_What is required:_
Restate the entries below exactly, and keep all images out of the answer.

_Items from a dataset:_
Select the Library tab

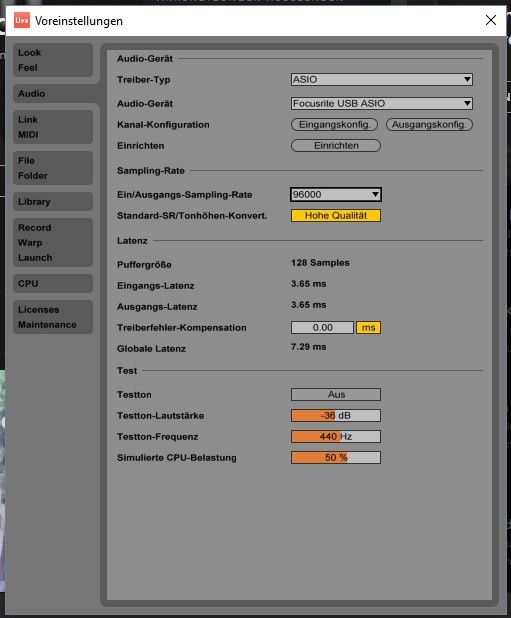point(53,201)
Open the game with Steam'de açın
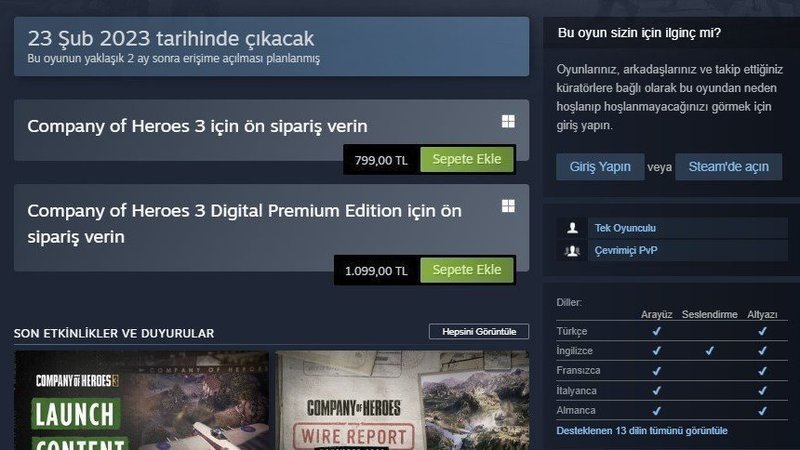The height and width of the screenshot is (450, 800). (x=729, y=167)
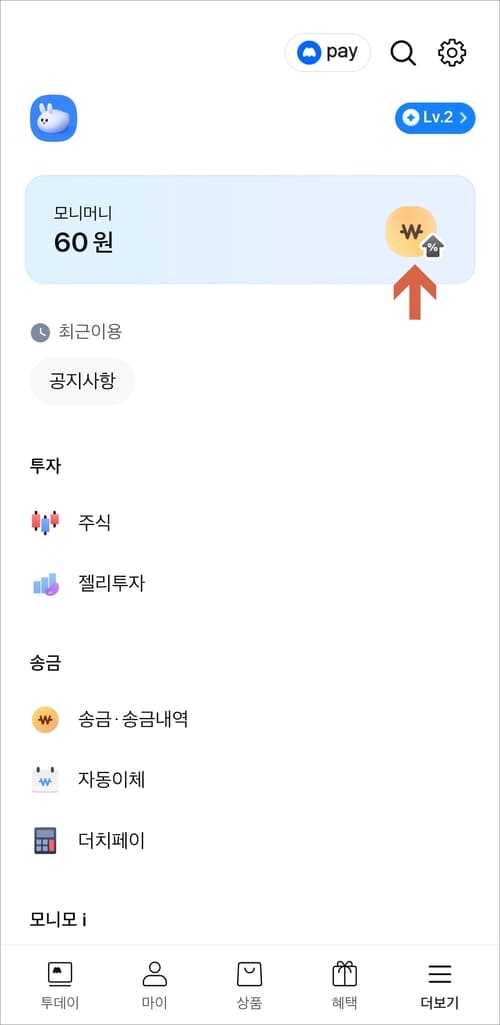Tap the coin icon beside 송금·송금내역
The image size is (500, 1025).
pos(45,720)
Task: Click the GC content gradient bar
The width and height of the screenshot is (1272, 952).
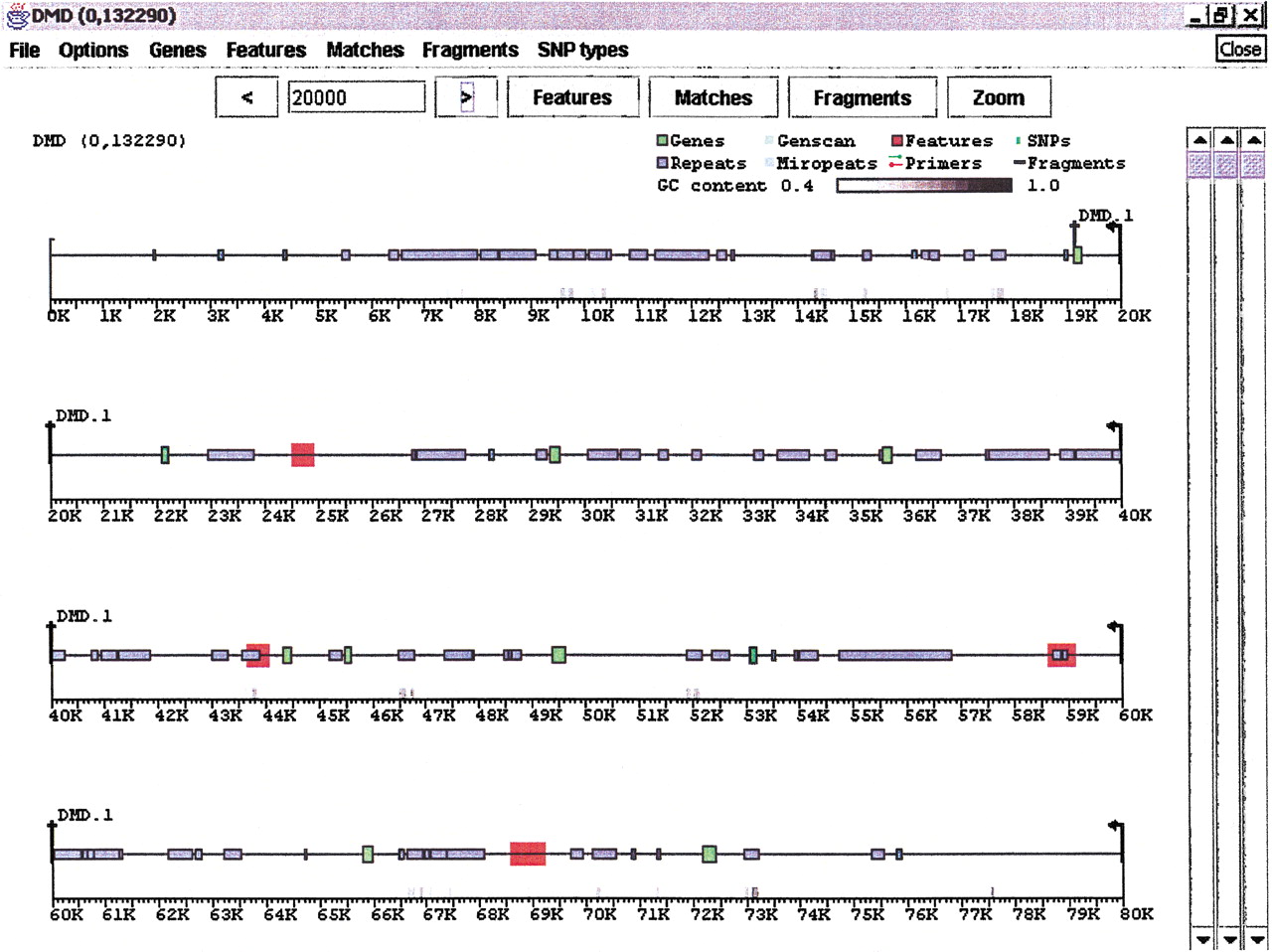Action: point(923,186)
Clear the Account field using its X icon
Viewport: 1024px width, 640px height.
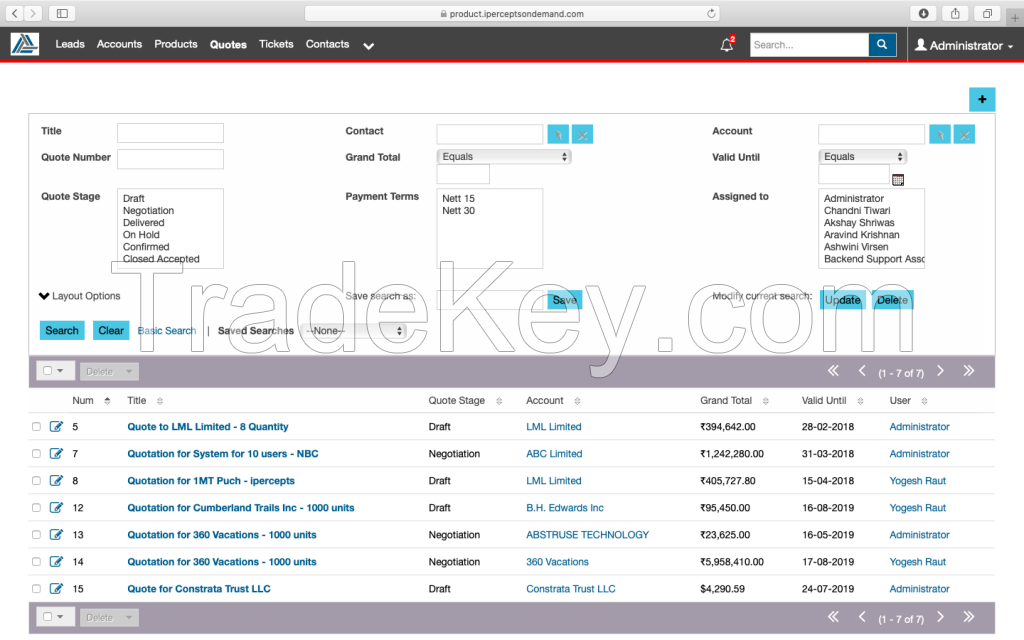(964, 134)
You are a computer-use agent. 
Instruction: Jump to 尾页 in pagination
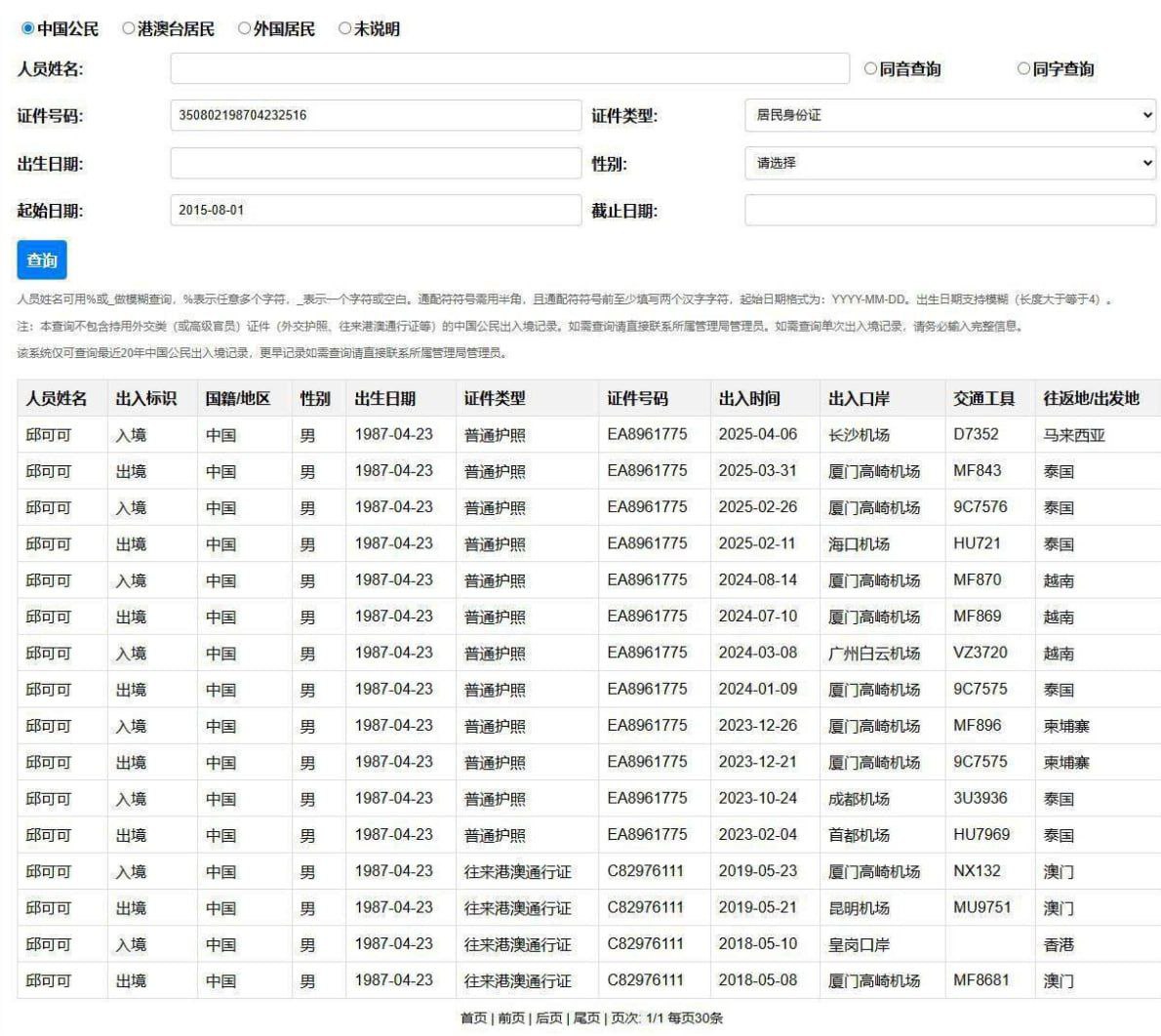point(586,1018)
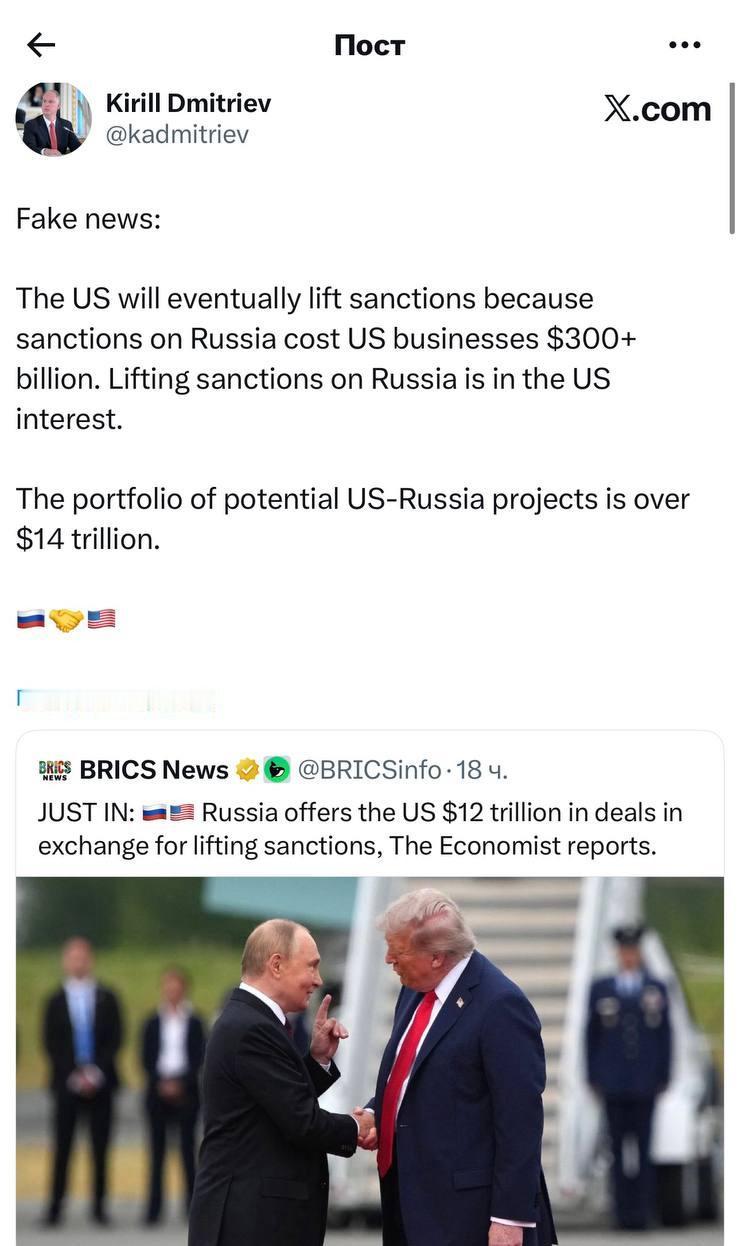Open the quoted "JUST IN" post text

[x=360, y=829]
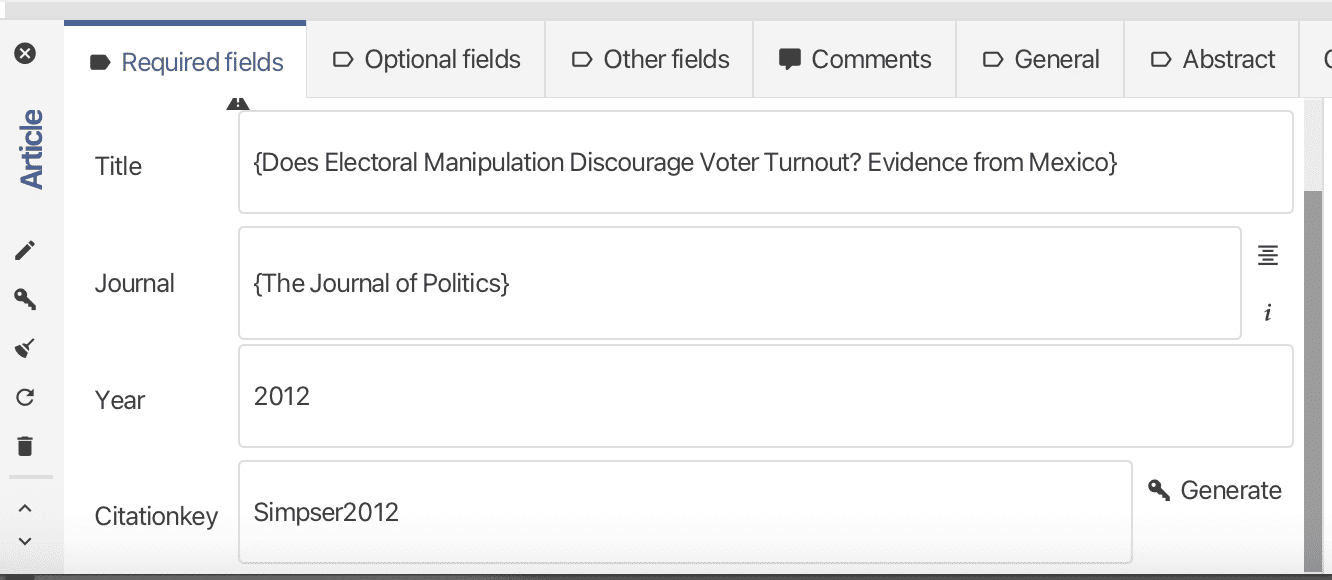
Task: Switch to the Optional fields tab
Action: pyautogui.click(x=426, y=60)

_Worked solution:_
Select the Library tab

point(53,201)
Open the game with Steam'de açın
The height and width of the screenshot is (450, 800). (x=729, y=167)
Tap the coin icon beside 송금·송금내역
The image size is (500, 1025).
pos(45,720)
Task: Click the GC content gradient bar
The width and height of the screenshot is (1272, 952).
Action: point(923,186)
Clear the Account field using its X icon
Viewport: 1024px width, 640px height.
(964, 134)
You are a computer-use agent. 
Instruction: Jump to 尾页 in pagination
point(586,1018)
Open the quoted "JUST IN" post text

[x=360, y=829]
Task: Switch to the Optional fields tab
Action: pyautogui.click(x=426, y=60)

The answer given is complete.